Juan winced at some phantom pain, reflexively touching the back of his skull. "Poor guy," he said, sympathetic.

"You know 'bout 'em?" asked Judy.

Juan nodded. "When netrunning started getting really advanced, the jellyfish was among the first conpro—that's consciousness-projection—hardware the corpos rolled out for their 'runners. Used a bunch of black clinic guinea pigs before they were ready to install it on their own people."

"Nasty shit," agreed Ayako, hoisting herself atop a showcase, absently running her finger along the line of her obijime. "Told V that earlier. Also, thanks, you confirmed my theory the guy's probably a former 'runner. That said, mentioned they sometimes selected people from these black clinic trials to work for 'em. Probably what 'Saka did."

Juan nodded. "And then the hombre cracked, and his bosses didn't need him anymore."

Gotoda itched his head, bringing his knees up and curling into himself on the stool, fingers frantically scratching at the back of his head. One of his plastic zoris clattered to the scuffed, tiled floor.

"Gonna get things ready," Juan told Ayako. "Head over to the spaceport in, say, an hour?"

"We'll be there, choom," said Ayako, smiling.

"You're a lifesaver, Yako. When we're done, drinks are on me at Don Quixote's." Juan left.

"What 'bout the recon run?" asked V, looking at Ayako.

"Won't get very far if the Locos manage to make it past the Digi's demon and effectively take over the subnet," said Ayako, hopping off the showcase with an almost feline grace. "The VAP's not goin' anywhere, V. Besides, if Militech or 'Saka has somethin' to do with this?

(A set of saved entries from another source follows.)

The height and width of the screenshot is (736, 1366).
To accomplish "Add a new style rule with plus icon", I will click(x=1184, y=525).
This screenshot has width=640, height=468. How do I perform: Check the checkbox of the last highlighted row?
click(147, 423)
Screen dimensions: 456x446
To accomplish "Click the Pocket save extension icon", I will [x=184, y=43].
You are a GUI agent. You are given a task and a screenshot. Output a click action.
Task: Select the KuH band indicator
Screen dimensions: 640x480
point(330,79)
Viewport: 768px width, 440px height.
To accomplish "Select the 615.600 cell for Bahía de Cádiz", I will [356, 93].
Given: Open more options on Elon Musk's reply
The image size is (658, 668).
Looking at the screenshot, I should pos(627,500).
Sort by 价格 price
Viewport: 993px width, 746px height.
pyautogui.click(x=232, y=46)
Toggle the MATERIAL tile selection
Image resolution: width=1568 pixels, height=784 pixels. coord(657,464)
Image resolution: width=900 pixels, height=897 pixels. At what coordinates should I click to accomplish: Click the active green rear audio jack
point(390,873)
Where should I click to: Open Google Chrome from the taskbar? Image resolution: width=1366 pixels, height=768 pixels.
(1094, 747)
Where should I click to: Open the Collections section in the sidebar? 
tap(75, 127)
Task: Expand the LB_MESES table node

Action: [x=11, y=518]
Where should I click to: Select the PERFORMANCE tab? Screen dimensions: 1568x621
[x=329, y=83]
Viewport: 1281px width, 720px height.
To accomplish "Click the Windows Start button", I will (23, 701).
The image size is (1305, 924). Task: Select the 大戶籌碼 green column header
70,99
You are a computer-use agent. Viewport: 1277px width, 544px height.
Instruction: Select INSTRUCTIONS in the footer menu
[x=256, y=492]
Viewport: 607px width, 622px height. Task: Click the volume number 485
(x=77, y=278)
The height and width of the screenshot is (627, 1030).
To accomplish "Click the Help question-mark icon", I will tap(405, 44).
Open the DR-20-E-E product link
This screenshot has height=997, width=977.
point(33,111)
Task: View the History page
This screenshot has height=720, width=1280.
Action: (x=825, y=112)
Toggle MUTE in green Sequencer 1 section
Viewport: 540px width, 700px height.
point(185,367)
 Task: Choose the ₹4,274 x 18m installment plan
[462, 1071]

Better nip it in the bud."

"I mean, I know 'Saka had some deals with the Tyger Clawz back in Night City," said V. "I know they ain't strangers to strikin' deals with hoods, and neither is Militech. But, I dunno. Somethin' 'bout this smells, and it don't smell like corpos."

"Makes you say that?" asked Ayako.

"Y'know how you can sus out netrunners, gotta feel for it? Like that. I gotta feel for sussin' out unconventional trouble."